*** INPUT RECORDS
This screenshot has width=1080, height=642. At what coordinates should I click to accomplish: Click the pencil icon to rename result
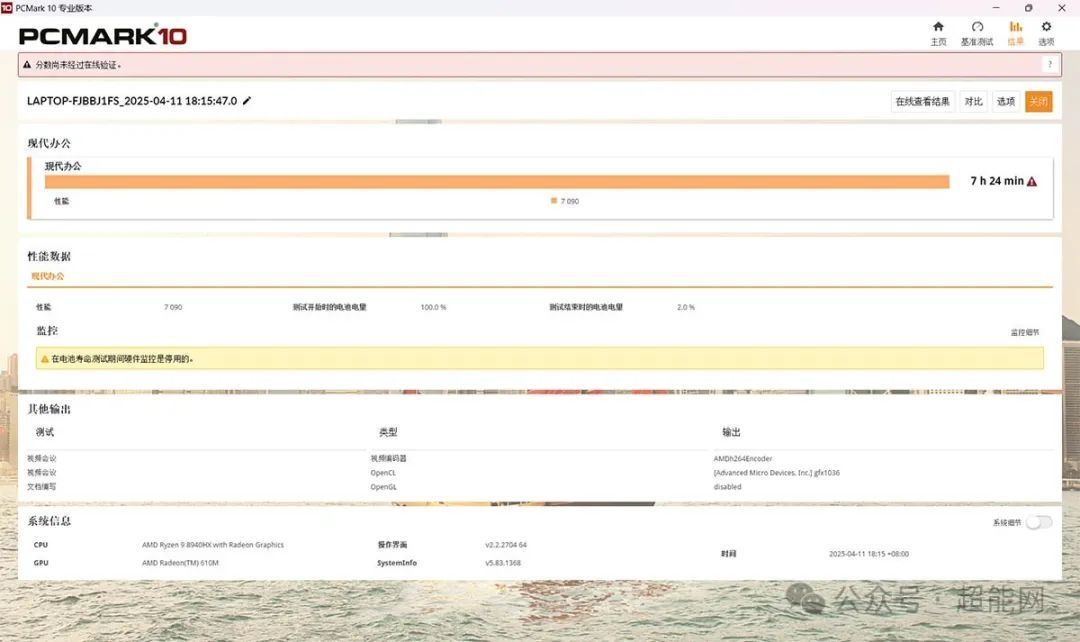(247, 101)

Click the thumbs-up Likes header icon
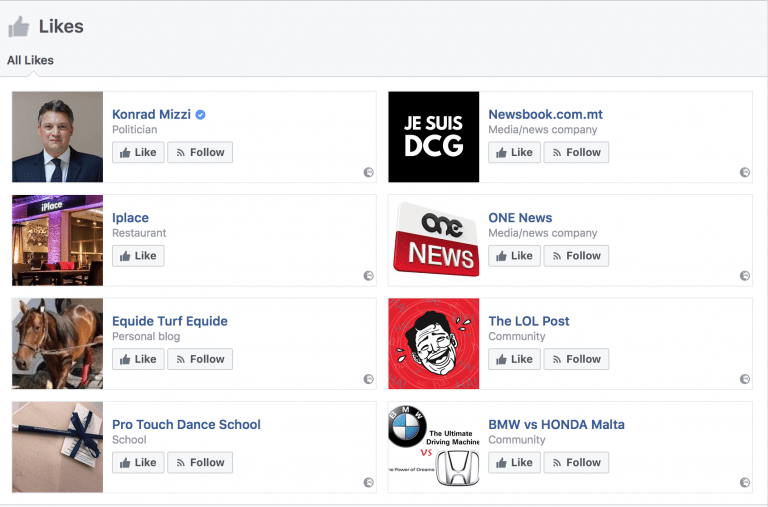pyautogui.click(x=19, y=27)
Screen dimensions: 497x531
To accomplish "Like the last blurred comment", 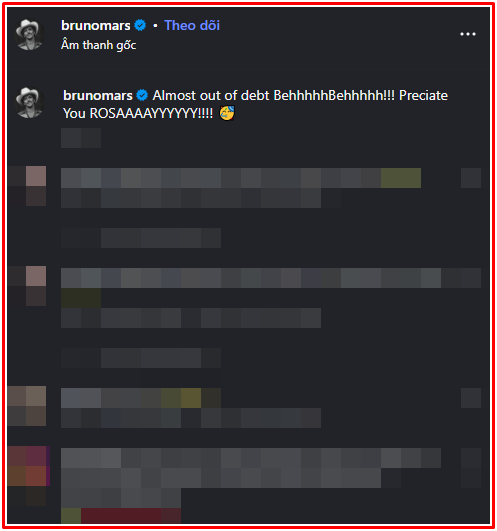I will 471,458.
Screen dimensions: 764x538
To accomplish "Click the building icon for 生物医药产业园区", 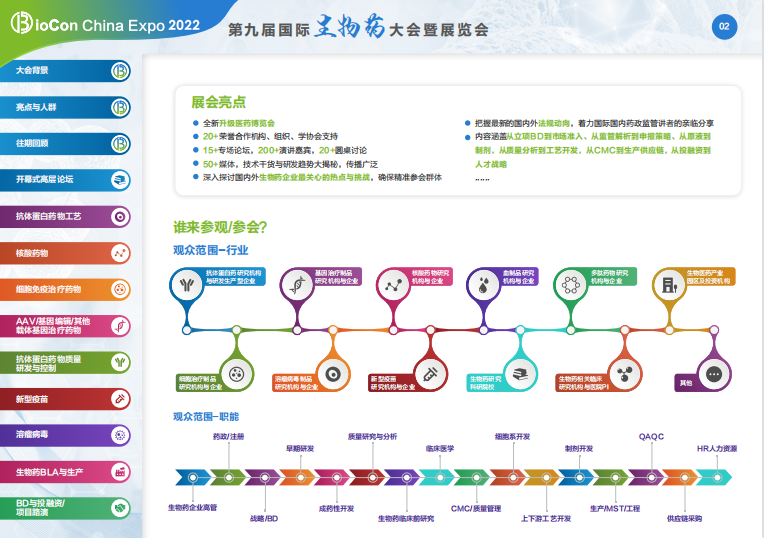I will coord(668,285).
******
> TASK REQUIREMENTS: In the entries above, locate every line with the word "dimensions" and copy it.

> FINAL ANSWER:
Screen dimensions: 497x531
Screen dimensions: 764x538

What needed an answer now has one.